Und der Klimaschutz?

Hier sind unterschiedlichste Veränderungen im Stadtbereich erforderlich. Diese sind aber auch unter ökono­mischen Gesichtspunkten zu betrachten, um einen möglichst großflächigen und vielfältigen Wirkungsgrad zu erreichen.

Benjamin Dihm: „Viel und offene Kommunikation“

Hierzu zählen das Erstellen von Konzepten zu den un­terschiedlichen Themen, die miteinander verknüpft sein sollten. Der Einsatz von alternativen Baukonzepten und Materialien, exemplarische Vorhaben im städtischen Gebäudebesitz.

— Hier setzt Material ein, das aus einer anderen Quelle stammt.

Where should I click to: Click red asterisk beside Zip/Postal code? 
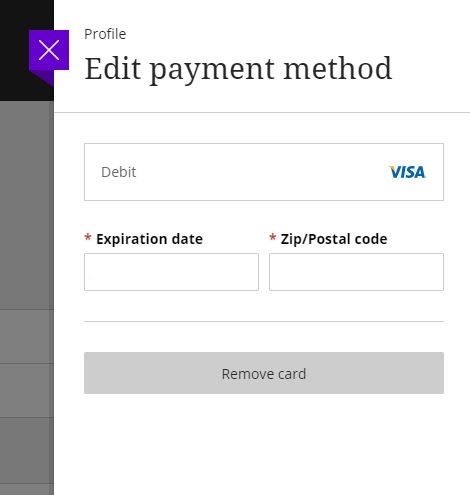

Das Vermitteln einer Vorbildwirkung durch die Stadt, auch mit Blick auf die Schadensverhinderung,  zum Beispiel Starkregen, Hochwasser oder auch Hitzeschäden.

In Ihre Zuständigkeit fallen das Planungsamt, das Baurechtsamt, das Amt für Hochbau, das Amt für Immobilien, das Amt für Umwelt, Grünflächen und Tiefbau sowie die Stadtwerke und auch die Stabsstelle für Klimaschutz. Wie ist Ihre Strategie, um bei der Vielzahl der Aufgaben den Überblick zu behalten?

Das ist nur mit viel und offener Kommunikation möglich. Hierzu finden regelmäßige Gespräche zwischen mir und den einzelnen AmtsleiterInnen, aber auch gemeinsam mit allen AmtsleiterInnen statt. Diese Gespräche werden auch selbstverständlich immer durch die jeweiligen Projektzu­ständigen ergänzt. Manchmal auch durch weitere externe TeilnehmerInnen, die an den jeweiligen Projekten beteiligt sind.

Auf welche Projekte, die in LE bereits in der Pipeline sind, freuen Sie sich besonders?

Im Bereich Jugend allgemein freue ich mich auf die Fertigstellung der Kita und des Jugendhauses Schelmenäcker sowie den Umbau der Zeppelinschule. Da bin ich wirklich sehr gespannt. Im Bereich Stadtentwicklung sind natürlich die historische Mitte in Echterdingen und die daraus resultierende Entwicklung im Bereich der Rathäuser Leinfelden und Echterdingen mit einer möglichen großen Neuordnung die spannenden Themen.

Die drei „viel“ – vielschichtig, vielfältig und vielseitig

Wenn Sie Leinfelden-Echterdingen beschreiben würden, welche Adjektive fielen Ihnen ein?

Die drei „viel“ – vielschichtig, vielfältig und vielseitig! Und nicht zuletzt „gut aufgestellt sein“, wenn das noch als Adjektiv zählt.

Wenn Sie freie Wahl und unbegrenzte Finanzmittel zur Ver­fügung hätten, was würden Sie städtebaulich neu gestalten?

Wenn mir keine Grenzen gesetzt wären, würde ich eine Verkehrsneuordnung gestalten, um neben dem Erhalt von qualitätvollen Freiflächen in und um die Stadtteile herum dennoch den heutigen Mobilitätsanforderungen gerecht werden zu können. Das könnte zu einer weiteren Erhöhung der Aufenthaltsqualität in den einzelnen Stadtteilen beitragen und die Stadt an sich noch attraktiver und iden­titätsstiftender machen.